The Soviet Union came to an abrupt end a decade ago, but on Makhtumkuli collective farm in southeastern Uzbekistan not much has changed since the days of communism.
The state still owns the land, the farmers and their families are still told what crops to grow, and they still hand over their harvest to the farm management.
So the 11,000 people who call Makhtumkuli their home carry on much as they did before capitalism supposedly arrived here.
There has, however, been rapid change in one vital aspect of their lives—their health.
The statistics today are shocking. A survey last year in the southeastern province of Khorezm, in which Makhtumkuli lies, revealed that three out of every four children are sick.
The decline began decades ago, when Soviet planners began turning this arid land into a primary producer of cotton, a crop that demands huge quantities of water.
It has accelerated over the past two years, when this arrogant and foolish agricultural policy has combined with a severe drought.
The illnesses prevalent today are largely due to the decline in the quality of drinking water, which is a result of the worsening ecological situation, and to a general decline in living and nutritional standards due to the current drought.
Irgash and Bekzod look perfectly healthy as they play with a wheelbarrow in the garden of their home on Makhtumkuli farm.
But the brothers both have goitre. This is a swelling of the thyroid gland in the neck.
The more serious impact of goitre is that it causes severe neurological defects in children. It stems from a lack of iodine, which most people in the developed world get from their salt.
Iodine deficiency is considered the main preventable cause of mental deficiency in children. As well as causing clinical forms of mental retardation, it decreases the mental capacity of the whole nation. In Uzbekistan, rates of goitre have tripled in many provinces.
Yet goitre is just one of a long list of complaints that are on the increase both here in Khorezm and in neighbouring Karakalpakstan, an autonomous republic within Uzbekistan.
The drought in these two provinces has magnified and compounded existing health issues.
Rates of hepatitis, diarrhoeal diseases, acute respiratory infections, gallstone diseases, and anaemia have all shot up.
In Khorezm, it is estimated that 60% of women of child-bearing age are anaemic, as are roughly the same percentage of children under three.

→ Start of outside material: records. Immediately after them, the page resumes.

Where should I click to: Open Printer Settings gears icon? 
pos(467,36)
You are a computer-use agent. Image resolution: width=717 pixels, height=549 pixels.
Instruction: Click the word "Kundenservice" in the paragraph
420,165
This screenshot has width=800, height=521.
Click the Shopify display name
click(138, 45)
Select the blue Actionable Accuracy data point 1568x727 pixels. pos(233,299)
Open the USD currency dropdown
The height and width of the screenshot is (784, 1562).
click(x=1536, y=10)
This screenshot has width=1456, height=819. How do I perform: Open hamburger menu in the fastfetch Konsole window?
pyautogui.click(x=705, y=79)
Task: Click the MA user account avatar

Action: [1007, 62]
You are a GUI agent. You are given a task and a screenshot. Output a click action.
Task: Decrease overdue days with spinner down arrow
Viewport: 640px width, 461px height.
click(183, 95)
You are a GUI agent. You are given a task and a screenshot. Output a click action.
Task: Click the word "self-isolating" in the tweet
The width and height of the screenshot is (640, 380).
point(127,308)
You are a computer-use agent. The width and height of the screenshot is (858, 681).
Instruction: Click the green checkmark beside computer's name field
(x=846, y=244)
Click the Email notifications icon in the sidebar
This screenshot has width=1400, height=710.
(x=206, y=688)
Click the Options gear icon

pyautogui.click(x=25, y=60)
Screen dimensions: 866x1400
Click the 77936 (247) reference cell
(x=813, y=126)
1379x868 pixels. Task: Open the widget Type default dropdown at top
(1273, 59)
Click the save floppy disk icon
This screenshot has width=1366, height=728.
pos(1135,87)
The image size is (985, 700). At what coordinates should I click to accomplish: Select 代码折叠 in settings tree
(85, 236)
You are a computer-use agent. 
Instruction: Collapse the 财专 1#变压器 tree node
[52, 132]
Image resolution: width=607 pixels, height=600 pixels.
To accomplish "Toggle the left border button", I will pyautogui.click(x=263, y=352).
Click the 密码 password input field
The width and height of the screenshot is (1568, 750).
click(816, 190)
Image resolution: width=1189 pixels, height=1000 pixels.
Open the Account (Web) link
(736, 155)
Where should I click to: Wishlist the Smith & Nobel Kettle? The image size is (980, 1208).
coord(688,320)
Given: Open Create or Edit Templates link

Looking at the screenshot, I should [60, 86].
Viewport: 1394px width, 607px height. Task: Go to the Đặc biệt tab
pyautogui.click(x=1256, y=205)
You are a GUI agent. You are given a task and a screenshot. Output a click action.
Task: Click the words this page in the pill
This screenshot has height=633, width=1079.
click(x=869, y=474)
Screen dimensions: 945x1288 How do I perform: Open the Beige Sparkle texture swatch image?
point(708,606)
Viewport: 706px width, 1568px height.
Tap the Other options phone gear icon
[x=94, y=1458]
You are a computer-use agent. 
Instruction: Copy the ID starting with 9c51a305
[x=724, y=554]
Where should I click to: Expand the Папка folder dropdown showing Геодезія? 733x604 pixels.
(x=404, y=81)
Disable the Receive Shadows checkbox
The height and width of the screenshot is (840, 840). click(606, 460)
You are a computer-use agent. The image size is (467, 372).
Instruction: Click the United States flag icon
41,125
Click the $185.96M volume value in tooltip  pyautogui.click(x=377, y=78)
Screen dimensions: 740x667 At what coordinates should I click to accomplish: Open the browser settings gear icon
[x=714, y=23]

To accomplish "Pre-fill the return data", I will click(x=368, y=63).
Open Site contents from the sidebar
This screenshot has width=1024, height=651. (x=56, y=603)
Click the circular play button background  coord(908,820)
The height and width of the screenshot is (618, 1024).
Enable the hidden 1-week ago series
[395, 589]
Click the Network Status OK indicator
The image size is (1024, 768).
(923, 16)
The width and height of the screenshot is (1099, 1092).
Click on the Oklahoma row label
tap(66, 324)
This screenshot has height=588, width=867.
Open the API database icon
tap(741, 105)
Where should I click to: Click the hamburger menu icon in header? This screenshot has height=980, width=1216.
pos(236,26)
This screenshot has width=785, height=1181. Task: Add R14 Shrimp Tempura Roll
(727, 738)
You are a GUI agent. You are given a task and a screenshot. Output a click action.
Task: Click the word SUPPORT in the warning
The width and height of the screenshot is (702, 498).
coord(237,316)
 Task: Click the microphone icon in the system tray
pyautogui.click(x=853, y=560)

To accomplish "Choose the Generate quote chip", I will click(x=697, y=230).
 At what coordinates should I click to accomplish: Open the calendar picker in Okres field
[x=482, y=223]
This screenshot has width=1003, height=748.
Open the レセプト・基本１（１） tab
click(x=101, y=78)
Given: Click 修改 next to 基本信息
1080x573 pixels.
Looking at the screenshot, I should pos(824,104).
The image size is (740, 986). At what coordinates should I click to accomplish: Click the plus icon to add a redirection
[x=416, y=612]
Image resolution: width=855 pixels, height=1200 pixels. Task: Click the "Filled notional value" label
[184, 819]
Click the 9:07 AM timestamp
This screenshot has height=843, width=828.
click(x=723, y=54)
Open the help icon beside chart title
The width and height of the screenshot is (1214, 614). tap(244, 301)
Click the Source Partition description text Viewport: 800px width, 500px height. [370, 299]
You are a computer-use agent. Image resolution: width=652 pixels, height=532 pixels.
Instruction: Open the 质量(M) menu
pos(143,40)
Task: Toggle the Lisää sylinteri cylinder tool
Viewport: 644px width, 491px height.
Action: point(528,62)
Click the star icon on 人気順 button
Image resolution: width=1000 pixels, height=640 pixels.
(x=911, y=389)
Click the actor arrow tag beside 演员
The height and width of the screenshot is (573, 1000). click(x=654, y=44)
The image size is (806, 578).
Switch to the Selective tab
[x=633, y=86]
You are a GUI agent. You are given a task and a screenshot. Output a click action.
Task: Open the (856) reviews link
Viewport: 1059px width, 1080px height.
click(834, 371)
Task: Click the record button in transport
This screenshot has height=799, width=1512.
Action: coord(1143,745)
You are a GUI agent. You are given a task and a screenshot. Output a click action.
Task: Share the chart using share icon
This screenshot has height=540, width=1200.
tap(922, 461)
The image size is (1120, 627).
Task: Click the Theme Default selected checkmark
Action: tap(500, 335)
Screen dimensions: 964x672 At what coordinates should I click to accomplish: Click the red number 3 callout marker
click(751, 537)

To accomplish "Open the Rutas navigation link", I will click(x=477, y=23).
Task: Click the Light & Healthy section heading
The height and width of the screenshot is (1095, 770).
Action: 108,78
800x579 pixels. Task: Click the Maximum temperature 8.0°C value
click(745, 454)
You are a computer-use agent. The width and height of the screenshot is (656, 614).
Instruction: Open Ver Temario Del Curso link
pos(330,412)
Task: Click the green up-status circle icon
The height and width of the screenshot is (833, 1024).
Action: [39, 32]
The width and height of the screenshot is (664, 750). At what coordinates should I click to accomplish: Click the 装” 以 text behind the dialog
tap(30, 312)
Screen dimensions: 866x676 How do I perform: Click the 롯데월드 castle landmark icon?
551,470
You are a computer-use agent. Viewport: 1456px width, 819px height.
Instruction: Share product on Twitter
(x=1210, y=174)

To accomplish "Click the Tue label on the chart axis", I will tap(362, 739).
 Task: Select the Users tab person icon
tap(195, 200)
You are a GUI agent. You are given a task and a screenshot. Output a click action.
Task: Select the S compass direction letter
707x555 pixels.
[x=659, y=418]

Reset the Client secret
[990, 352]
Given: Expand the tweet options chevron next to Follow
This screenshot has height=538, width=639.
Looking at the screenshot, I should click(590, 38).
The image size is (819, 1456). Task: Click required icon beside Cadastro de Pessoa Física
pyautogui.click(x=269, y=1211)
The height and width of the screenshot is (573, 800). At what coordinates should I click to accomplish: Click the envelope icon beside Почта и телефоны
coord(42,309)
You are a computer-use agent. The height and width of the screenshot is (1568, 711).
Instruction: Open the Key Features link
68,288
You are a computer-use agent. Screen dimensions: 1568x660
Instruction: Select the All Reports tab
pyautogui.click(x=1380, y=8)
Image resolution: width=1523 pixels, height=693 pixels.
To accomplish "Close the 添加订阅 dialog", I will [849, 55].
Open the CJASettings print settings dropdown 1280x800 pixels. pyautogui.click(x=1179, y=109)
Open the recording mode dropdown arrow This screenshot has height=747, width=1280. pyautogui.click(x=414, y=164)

Last year's health survey of nearly half a million children in the province concluded that only 23% could be considered in full health. And child mortality rates have also risen.
A robust health infrastructure is needed to handle such an alarming situation. But robust is not a word that could be used to describe Uzbekistan's ailing medical facilities.
The drought has brought the crumbling health system in Uzbekistan into sharp focus.
Funding per head of population is around $2.50 a year.
With this money the authorities have to fund an enormous number of health staff in institutions around the country.
They are working in extremely difficult conditions. In most hospitals, for example, there is no running water.
It was thanks to the abundance of highly qualified medical staff that Irgash and Bekzod's goitre was detected when their mother, who also suffers from the complaint, took them in for a routine check-up.
But medical workers, faced with ever shrinking budgets, are less and less likely to be able to properly treat children like these.